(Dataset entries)

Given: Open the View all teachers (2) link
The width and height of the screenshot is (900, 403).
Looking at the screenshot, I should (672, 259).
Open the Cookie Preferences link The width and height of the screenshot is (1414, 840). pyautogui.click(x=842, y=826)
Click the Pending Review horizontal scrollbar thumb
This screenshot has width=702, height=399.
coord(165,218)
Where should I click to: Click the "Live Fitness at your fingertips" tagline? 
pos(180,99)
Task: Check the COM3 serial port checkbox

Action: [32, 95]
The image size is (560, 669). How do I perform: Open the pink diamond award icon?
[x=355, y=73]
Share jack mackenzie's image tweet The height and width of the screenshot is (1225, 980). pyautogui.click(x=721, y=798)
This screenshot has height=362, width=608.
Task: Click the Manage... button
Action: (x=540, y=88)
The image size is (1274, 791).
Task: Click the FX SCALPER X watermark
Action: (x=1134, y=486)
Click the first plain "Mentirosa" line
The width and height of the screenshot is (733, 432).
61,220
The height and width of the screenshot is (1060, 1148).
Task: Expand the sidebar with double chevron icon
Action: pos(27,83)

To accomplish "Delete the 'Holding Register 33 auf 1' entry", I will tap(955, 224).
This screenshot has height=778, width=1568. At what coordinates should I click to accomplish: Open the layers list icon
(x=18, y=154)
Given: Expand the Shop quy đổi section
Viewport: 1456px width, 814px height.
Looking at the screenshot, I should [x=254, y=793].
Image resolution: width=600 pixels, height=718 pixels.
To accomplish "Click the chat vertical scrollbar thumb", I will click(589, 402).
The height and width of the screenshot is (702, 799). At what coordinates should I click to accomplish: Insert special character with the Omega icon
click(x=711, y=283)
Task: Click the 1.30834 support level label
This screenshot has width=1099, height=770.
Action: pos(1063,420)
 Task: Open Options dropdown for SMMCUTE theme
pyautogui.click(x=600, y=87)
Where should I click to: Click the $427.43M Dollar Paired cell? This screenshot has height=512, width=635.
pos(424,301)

> _Problem to work on_:
The answer must restate all of the entries exactly.

> _Result below_:
Given: Open the View all teachers (2) link
The width and height of the screenshot is (900, 403).
Looking at the screenshot, I should (672, 259).
Open the Cookie Preferences link The width and height of the screenshot is (1414, 840). pyautogui.click(x=842, y=826)
Click the Pending Review horizontal scrollbar thumb
This screenshot has width=702, height=399.
coord(165,218)
Where should I click to: Click the "Live Fitness at your fingertips" tagline? 
pos(180,99)
Task: Check the COM3 serial port checkbox

Action: [32, 95]
The image size is (560, 669). How do I perform: Open the pink diamond award icon?
[x=355, y=73]
Share jack mackenzie's image tweet The height and width of the screenshot is (1225, 980). pyautogui.click(x=721, y=798)
This screenshot has height=362, width=608.
Task: Click the Manage... button
Action: (x=540, y=88)
The image size is (1274, 791).
Task: Click the FX SCALPER X watermark
Action: (x=1134, y=486)
Click the first plain "Mentirosa" line
The width and height of the screenshot is (733, 432).
61,220
The height and width of the screenshot is (1060, 1148).
Task: Expand the sidebar with double chevron icon
Action: pos(27,83)

To accomplish "Delete the 'Holding Register 33 auf 1' entry", I will tap(955, 224).
This screenshot has height=778, width=1568. At what coordinates should I click to accomplish: Open the layers list icon
(x=18, y=154)
Given: Expand the Shop quy đổi section
Viewport: 1456px width, 814px height.
Looking at the screenshot, I should [x=254, y=793].
Image resolution: width=600 pixels, height=718 pixels.
To accomplish "Click the chat vertical scrollbar thumb", I will click(589, 402).
The height and width of the screenshot is (702, 799). At what coordinates should I click to accomplish: Insert special character with the Omega icon
click(x=711, y=283)
Task: Click the 1.30834 support level label
This screenshot has width=1099, height=770.
Action: pos(1063,420)
 Task: Open Options dropdown for SMMCUTE theme
pyautogui.click(x=600, y=87)
Where should I click to: Click the $427.43M Dollar Paired cell? This screenshot has height=512, width=635.
pos(424,301)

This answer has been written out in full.